Globalisation and the internet have created a more level playing field and people generally are better travelled so you wouldn’t expect those attitudes to be as common.

DewinDwl · 03/10/2023 17:09

To be fair things like the railways have hardly changed in the UK since the 90s.

livingunderskirt · 03/10/2023 17:15

@DewinDwl I suppose that is true but in general most people have all the up to date tech, travel abroad at least sometimes and are knowledgeable about the world. Previous posters who said it is about remembering things as they were years ago are probably right!

OP posts:
StrictlyAFemaleFemale · 03/10/2023 17:19

I moved to Denmark in 2007 and was amazed by the lack of recycling! I find that DK is either 30 years ahead or behind on different, and you never know which way it's going to go.

SoIinvictus · 03/10/2023 17:20

I moved to Italy in 1994.
The UK was decades ahead then and still is.

Obviously people who move abroad remember things as they were when they left, but nobody surely thinks that things didn't then change.
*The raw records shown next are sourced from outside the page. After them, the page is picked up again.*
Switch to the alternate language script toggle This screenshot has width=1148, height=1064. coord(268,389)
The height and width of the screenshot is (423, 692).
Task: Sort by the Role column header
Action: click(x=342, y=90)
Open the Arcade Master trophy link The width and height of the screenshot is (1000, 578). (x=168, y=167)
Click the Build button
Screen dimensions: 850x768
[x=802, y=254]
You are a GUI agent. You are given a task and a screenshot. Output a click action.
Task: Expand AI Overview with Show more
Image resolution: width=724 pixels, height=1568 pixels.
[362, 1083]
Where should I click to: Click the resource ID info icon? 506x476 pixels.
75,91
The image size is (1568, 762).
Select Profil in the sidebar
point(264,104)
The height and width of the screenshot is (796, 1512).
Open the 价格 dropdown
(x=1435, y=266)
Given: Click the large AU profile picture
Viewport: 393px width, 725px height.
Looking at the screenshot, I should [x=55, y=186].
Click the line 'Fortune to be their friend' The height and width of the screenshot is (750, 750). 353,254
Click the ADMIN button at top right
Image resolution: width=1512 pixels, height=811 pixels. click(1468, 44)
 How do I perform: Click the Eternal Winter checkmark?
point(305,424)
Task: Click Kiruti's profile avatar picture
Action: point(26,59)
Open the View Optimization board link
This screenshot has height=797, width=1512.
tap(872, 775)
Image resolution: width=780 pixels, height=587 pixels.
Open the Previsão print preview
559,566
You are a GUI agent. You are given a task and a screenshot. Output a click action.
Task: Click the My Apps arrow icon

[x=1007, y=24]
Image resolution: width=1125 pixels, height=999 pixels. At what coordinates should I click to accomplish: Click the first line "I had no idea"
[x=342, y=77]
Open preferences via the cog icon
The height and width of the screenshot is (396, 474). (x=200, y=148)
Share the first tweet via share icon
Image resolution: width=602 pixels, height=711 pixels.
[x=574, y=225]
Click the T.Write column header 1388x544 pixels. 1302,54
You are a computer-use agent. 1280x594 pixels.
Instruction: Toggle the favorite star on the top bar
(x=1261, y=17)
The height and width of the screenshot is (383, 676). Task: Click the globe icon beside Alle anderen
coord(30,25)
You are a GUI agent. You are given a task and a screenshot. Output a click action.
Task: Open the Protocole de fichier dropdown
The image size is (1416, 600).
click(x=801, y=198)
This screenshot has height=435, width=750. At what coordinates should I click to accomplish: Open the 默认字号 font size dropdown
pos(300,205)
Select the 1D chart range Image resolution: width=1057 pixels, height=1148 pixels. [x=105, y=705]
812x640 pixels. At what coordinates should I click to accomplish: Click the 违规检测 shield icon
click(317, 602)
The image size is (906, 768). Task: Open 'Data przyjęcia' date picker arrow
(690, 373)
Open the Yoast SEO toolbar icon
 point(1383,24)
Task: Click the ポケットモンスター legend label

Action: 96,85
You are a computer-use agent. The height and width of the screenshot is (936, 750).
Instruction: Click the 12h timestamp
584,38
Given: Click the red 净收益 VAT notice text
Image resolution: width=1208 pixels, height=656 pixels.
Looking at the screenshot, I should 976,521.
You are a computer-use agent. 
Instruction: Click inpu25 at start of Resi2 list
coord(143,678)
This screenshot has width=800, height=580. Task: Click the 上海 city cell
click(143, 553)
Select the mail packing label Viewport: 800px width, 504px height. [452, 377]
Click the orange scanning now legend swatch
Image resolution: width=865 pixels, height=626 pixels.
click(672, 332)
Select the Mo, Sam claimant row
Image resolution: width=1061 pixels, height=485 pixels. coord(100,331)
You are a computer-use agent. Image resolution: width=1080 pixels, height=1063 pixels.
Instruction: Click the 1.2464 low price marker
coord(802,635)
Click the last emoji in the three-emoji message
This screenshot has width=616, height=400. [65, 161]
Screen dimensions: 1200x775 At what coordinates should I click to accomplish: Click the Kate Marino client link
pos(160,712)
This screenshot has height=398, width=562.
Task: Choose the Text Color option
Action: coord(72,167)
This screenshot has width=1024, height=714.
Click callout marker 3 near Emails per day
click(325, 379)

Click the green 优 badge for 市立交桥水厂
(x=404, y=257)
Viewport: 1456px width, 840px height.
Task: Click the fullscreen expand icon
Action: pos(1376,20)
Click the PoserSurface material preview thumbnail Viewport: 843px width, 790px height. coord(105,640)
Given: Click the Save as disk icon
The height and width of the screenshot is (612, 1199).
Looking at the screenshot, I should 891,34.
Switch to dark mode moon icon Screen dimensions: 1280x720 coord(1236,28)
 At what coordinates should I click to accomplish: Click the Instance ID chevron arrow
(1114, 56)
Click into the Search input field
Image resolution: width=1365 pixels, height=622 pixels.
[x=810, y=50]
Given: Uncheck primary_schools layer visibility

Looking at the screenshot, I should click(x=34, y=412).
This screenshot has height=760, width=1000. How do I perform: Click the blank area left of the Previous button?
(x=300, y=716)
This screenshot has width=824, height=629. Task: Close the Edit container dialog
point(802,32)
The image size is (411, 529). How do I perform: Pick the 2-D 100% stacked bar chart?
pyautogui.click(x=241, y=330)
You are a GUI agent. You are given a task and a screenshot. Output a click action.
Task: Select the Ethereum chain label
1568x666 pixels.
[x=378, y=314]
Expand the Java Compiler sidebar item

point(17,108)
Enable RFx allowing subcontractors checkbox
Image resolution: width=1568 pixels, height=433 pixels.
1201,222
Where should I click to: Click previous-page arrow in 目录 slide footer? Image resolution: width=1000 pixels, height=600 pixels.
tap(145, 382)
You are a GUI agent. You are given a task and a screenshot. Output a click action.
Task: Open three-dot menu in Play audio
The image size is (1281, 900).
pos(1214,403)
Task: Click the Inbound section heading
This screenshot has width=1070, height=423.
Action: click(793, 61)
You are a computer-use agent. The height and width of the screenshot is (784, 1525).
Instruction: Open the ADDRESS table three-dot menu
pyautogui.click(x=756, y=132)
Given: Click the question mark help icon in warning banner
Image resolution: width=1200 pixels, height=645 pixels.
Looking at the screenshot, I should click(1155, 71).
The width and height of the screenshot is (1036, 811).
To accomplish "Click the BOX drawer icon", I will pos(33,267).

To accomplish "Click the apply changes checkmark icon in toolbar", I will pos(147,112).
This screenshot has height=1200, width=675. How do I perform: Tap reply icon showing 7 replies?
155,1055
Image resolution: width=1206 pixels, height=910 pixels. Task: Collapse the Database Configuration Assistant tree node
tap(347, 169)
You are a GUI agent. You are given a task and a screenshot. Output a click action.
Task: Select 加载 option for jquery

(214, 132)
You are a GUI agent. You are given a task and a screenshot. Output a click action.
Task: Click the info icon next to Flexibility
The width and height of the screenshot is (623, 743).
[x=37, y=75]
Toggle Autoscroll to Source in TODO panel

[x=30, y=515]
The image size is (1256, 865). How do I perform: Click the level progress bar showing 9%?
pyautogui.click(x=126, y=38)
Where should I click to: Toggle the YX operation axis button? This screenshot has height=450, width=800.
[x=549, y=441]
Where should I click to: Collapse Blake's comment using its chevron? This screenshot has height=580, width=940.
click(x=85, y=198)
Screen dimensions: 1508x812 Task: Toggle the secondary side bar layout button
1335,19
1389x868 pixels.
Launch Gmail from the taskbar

That would be ridiculous.

Saralyn · 03/10/2023 17:20

I am from Norway, and lived in England for a few years in the early 2000s.

back then England was quite far behind technologically on some fronts.

The examples I remember was that check books were still in use (when paying an exam fee at uni it was the only accepted method of payment) and using PIN to pay by card was introduced while I was living there (15 years after my country, I think).

when doing the semester registration, and signing up for classes, everything was done by hand on paper forms. And when getting grades on essays/exams, you had to check a piece of paper on a notice board. All this was done online in my country.

By now, the UK might have caught up, and things are pretty much the same in both countries, but the impression have stuck with me,
so now after not having lived there for 15 years, I might be guilty of thinking the Uk is still a bit behind.

the thing with the iPad is ridiculous though.

griegwithhimandhim · 03/10/2023 17:24

livingunderskirt · 03/10/2023 16:18

I'm in Scotland, perhaps we are more advanced than the rest of the UK 😜we have had separate bins at the house and food waste collection for 10 years now.

I'm in England and our local council has had separate household collections for food waste, recycling and garden waste for over 20 years. There are numerous bottle and clothing banks, and the council tips will take anything that can be recycled.

DinnaeFashYersel · 03/10/2023 17:36

Depends on where you are. I live about in a Scottish town (called a city)

We have 4 bins but no glass bin. The recycling bins are once a month and the feral and food waste is fortnightly

24/7 shops including all the supermarkets

But only (one) Chinese, Indian or Italian restaurants. Have to go to Glasgow or Edinburgh for anything more exotic

And there are still plenty of areas that basically don't have internet

No deliveroo or Uber or anything like that here.